The 4K restoration of the film looks amazing and really highlights the bright colours and excellent special effects, and as a film it is endlessly rewatchable and never boring. Although Stuart Gordon has gone on to make several notable genre films – From Beyond, The Pit & the Pendulum, Castle Freak and Stuck all have their merits – he has never quite repeated the magic that he wielded with Re-Animator, and although Jeffrey Combs always improves every film he’s in it is as Herbert West that he will always be remembered. Needless to say, this is a film that deserves its classic status and will continue to endure in the same way that the other genre staples have, and this wonderful Blu-ray package is an absolutely essential purchase (unless you already own the Steelbook).

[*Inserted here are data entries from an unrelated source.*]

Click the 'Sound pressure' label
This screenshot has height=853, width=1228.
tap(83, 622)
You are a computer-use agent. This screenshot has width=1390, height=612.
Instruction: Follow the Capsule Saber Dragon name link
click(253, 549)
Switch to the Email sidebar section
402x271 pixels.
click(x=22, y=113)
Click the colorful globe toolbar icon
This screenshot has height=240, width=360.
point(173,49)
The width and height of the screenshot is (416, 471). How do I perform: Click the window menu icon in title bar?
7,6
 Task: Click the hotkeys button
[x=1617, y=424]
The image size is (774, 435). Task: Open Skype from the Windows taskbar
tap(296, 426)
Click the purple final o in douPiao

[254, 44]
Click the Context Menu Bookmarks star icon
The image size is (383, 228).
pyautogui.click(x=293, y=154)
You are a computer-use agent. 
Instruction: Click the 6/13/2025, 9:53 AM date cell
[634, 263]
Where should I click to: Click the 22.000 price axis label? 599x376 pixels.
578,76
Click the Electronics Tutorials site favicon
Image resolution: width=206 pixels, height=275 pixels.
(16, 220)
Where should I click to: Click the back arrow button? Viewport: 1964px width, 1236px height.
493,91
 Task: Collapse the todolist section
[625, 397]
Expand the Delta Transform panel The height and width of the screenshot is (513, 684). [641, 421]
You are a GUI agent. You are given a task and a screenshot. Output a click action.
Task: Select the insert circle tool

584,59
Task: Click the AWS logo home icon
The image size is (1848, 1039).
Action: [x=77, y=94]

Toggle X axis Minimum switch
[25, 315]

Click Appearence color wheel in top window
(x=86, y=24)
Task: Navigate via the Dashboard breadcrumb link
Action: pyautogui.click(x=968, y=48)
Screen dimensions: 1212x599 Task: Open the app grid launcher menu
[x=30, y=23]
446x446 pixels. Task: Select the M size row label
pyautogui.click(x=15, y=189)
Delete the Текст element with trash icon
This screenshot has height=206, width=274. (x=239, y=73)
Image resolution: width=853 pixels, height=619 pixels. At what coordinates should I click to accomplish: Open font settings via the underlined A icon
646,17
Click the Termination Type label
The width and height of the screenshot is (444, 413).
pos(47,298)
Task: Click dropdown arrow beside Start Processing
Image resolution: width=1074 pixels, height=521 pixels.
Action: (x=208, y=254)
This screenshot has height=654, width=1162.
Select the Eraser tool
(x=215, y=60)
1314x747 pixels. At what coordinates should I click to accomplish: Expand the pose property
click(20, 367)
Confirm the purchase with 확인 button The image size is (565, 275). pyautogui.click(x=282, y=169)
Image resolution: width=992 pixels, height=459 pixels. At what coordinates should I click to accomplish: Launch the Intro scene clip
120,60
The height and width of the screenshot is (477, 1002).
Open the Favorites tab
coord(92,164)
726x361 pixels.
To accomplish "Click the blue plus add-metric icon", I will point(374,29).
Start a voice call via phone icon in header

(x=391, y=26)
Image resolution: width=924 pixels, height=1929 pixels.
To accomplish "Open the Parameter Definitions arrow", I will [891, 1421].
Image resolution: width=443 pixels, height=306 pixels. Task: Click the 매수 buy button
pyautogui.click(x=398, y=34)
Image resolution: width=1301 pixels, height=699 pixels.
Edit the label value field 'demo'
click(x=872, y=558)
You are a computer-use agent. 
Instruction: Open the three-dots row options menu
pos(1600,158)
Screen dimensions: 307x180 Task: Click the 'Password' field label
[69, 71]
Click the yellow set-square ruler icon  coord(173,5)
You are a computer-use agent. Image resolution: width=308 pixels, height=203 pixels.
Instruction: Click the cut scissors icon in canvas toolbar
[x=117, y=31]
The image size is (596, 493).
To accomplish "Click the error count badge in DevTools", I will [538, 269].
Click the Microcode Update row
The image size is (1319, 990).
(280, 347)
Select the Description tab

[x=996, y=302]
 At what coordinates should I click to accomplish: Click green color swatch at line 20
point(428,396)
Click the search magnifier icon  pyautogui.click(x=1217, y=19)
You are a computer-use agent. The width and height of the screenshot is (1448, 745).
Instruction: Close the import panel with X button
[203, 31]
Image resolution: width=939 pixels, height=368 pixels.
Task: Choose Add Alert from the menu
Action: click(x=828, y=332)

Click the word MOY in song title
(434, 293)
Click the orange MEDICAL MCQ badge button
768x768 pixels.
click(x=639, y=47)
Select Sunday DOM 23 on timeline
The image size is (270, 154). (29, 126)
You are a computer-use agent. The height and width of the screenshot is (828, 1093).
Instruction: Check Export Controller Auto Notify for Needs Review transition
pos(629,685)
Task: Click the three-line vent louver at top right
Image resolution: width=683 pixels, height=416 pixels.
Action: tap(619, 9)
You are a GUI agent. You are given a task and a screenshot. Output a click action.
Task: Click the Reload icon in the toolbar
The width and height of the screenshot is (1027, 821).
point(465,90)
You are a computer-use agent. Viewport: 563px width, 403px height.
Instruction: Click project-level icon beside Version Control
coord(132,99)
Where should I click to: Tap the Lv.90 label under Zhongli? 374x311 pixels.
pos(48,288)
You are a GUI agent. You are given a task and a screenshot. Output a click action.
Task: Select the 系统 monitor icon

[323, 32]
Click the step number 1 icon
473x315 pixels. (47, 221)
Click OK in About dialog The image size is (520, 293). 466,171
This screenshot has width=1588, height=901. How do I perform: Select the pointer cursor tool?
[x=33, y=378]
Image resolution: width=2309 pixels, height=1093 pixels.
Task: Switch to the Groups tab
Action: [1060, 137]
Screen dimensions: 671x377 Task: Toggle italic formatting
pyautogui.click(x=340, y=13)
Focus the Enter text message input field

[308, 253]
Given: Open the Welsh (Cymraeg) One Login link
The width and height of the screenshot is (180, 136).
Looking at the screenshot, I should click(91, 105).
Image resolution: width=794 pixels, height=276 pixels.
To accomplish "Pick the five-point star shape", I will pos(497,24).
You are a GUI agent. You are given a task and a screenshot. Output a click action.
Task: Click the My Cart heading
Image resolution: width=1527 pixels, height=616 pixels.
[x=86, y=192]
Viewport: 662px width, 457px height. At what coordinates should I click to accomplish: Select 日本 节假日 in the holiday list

Special Features: The ‘Unrated’ Version – brand new 4K restoration, The ‘Integral’ Version, audio commentary with director Stuart Gordon, audio commentary with producer Brian Yuzna and actors Jeffrey Combs, Robert Sampson, Barbara Crampton and Bruce Abbott, Re-Animator Resurrectus documentary, interviews with Stuart Gordon and Brian Yuzna, writer Dennis Paoli, composer Richard Band and Fangoria editor Tony Timpone, extended scenes, deleted scene, trailers, gallery.